Si cette annonce avait suscité appréhension et engouement, c’est parce que Sidy Lamine NIASS, en plus du patriotisme, incarne trois valeurs fondamentales sans lesquelles un leader ne peut transformer positivement sa patrie.
Il aurait fallu beaucoup de courage pour opérer l’impérieuse déconstruction qui devait suivre la décolonisation ou encore l’indépendance. La reproduction intégrale du système français nourrit le complexe d’infériorité et permet au pays de De Gaule d’avoir une main mise sur les richesses du Sénégal tout en influant sur la façon d’être et de faire des citoyens. « On ne considère que ceux qui sont issus de l’école française. Nous autres arabisants sommes comptés parmi les analphabètes ». Sidy Lamine NIASS, qui faisait cette observation, était persuadé que le Sénégal ne serait indépendant que quand ses citoyens décideront réellement pour eux-mêmes, en fonction de leur identité et de leur réalité. Seulement, la Constitution, l’hymne national, l’administration et tous les autres symboles de l’Etat moulus dans les escarbilles de la colonisation ont fini par faire du Sénégalais un citoyen autochtone vivant dans un Etat étranger. Pour avoir refusé d’être le complice d’un tel système, Sidy Lamine NIASS s’est toujours érigé en opposant des pouvoirs en place. Le courage de s’isoler, de refuser d’entonner le refrain émanant de la clameur populaire, est une caractéristique du visionnaire qu’il était. Certains se rappellent encore de l’arrivée chevaleresque de Cheikhou Chérifou au Sénégal où le tapis rouge lui a été déroulé. Le fondateur du groupe Wal Fadjri était l’une des rares si ce n’est la seule voix à s’élever contre ce qu’il qualifiait d’imposture. La sourde oreille qui avait été tendue à ses mises en gardes est la même qui n’a pas voulu entendre quand il prévenait contre les abus de pouvoir de Macky SALL. Les suites sont connues.

• [Extrait de données]:
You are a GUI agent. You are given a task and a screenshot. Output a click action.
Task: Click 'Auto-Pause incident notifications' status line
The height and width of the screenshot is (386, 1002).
...
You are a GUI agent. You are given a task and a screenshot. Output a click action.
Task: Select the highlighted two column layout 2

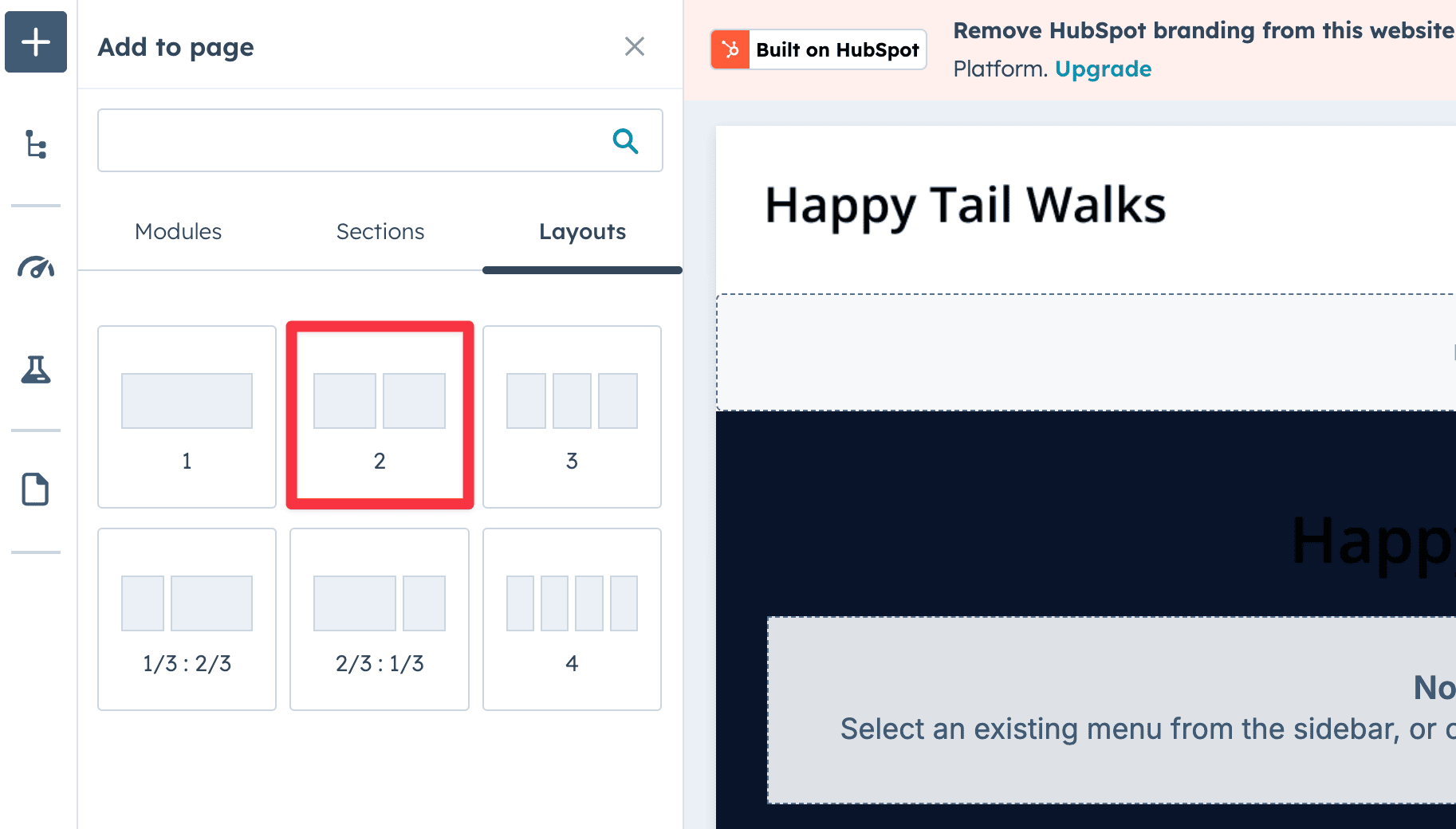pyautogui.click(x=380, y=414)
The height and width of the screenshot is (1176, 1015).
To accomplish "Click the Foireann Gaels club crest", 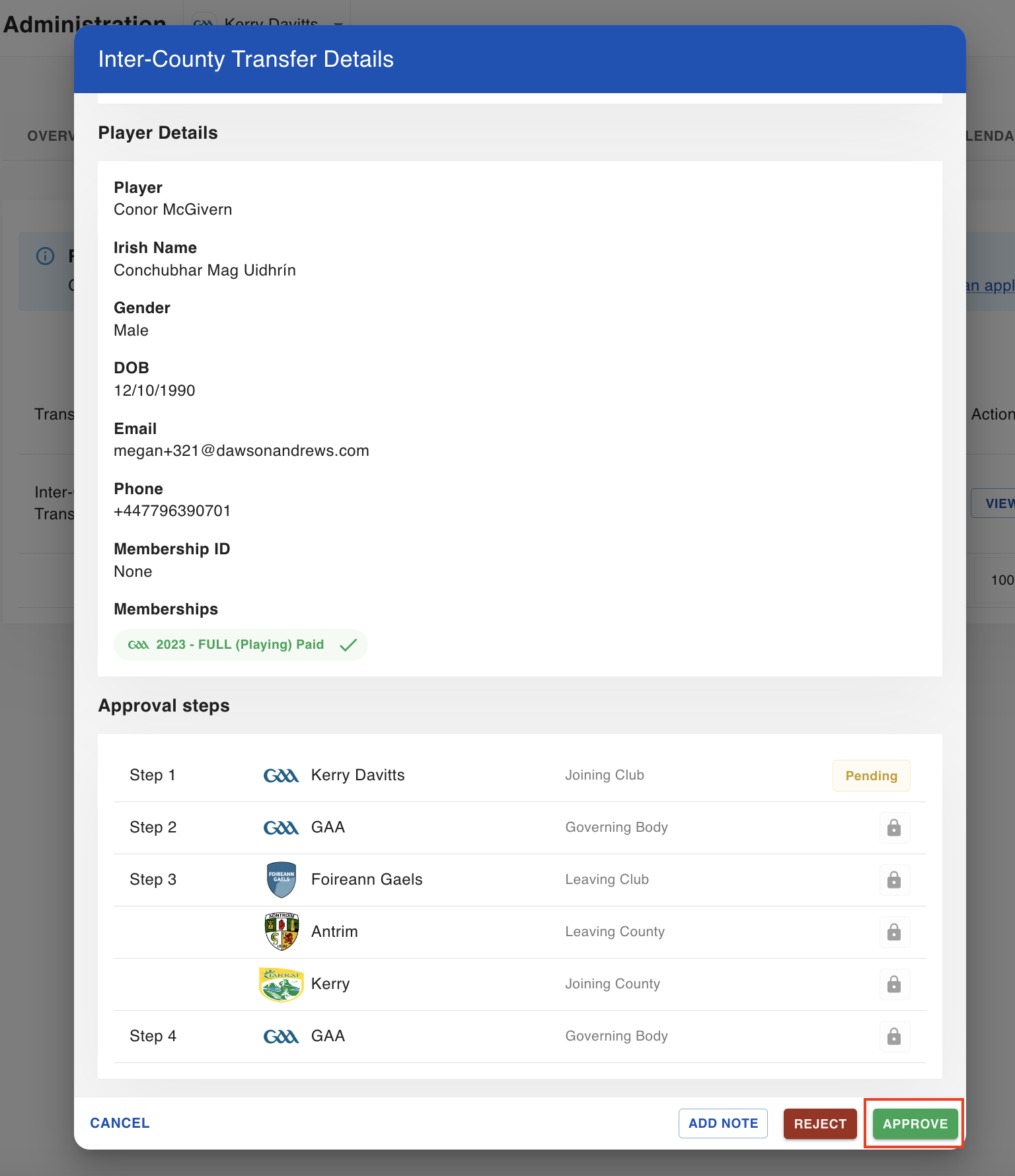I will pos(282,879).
--
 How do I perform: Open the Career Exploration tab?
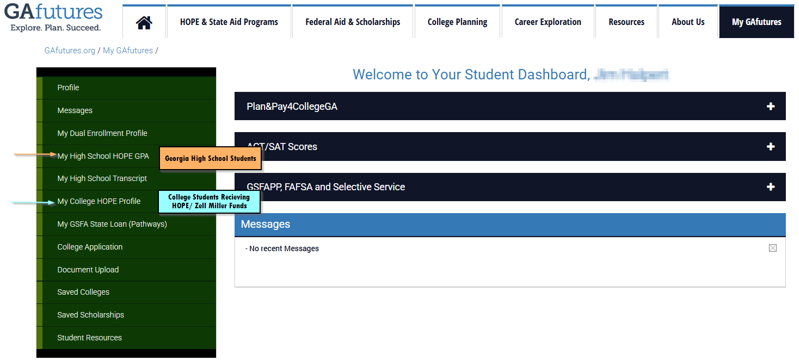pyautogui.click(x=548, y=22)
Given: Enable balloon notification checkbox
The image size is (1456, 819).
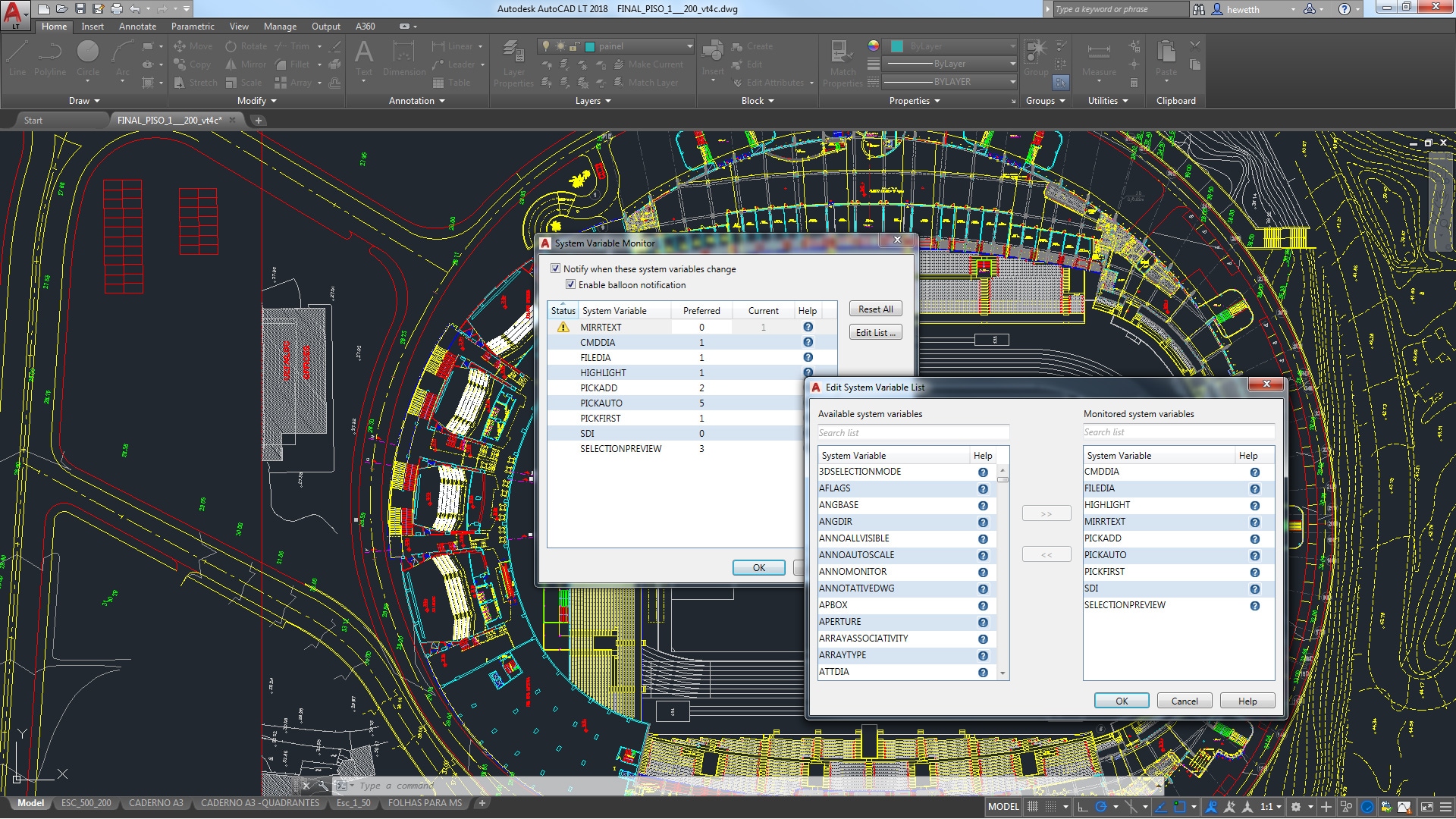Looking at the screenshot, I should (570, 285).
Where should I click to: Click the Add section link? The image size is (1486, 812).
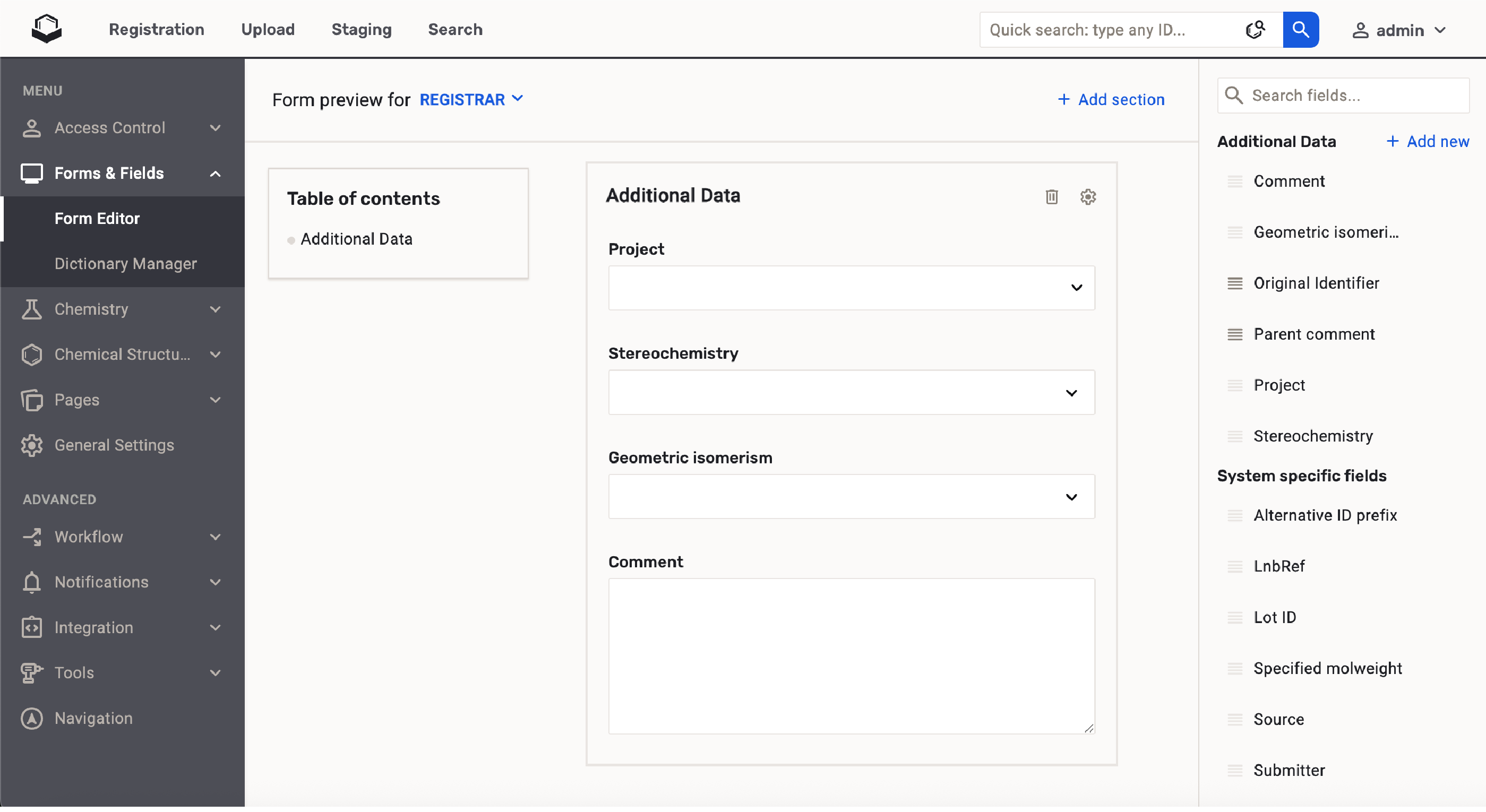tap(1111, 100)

• [Consignes]:
**1)** Relevez tous les noms de personnes cités dans le texte sur Sidy Lamine NIASS.
**2)** Prolongez le texte consacré à Sidy Lamine NIASS à partir de sa dernière phrase.

• [Corrigé]:
**1)** Sidy Lamine NIASS, De Gaule, Cheikhou Chérifou, Macky SALL

**2)**
«C’est triste ! Tout le monde s’est tu. Personne ne réagit. Aucun guide religieux ne se prononce sur la situation actuelle du pays. Ils évoquent ce que le Président (Macky SALL) a fait dans les foyers religieux comme la construction de grandes mosquées, de maisons, etc. Qu’il enlève tout cela. Nous sommes avec Dieu. Par ces procédés, il tente d’acheter leur conscience. Devant ces choses mondaines, seule la vérité triomphera. Seule la croyance prévaut. Qu’il enlève tout et nous laisse avec nos croyances pour lui dire la vérité. Tous les religieux qui le laissent faire, un jour Dieu les punira». Sidy Lamine ne manquait pas non plus de courage quand il fallait dénoncer le silence coupable des guides religieux qui se prélassent dans le luxe pendant que la majorité patauge dans la misère.
Mais le courage, Sidy Lamine ne l’avait pas que devant les caméras et les micros. Depuis Valdiodio NDIAYE et Cie, personne n’avait plus organisé une manifestation à la place de l’Indépendance. Le 19 mars 2011, une date symbolique, il mobilisait, en dépit de toutes sortes de pression, des milliers de personnes dans cette place mythique pour dénoncer la gestion despotique du pouvoir. Une forte mobilisation avait donné le courage à l’opposition qui quittait les salons pour maintenir la pression sur le régime jusqu’au départ de Me Abdoulaye WADE battu à la présidentielle de 2012. « Sidy Lamine Niass est le pionnier du Mouvement du 23 Juin 2011. Il a déclenché la conscience des Sénégalais pour qu’on puisse aboutir à un changement de régime. Et ce rôle doit être rappelé en cette circonstance», rappelait, dernièrement l’ancien ministre Abdou Aziz TALL.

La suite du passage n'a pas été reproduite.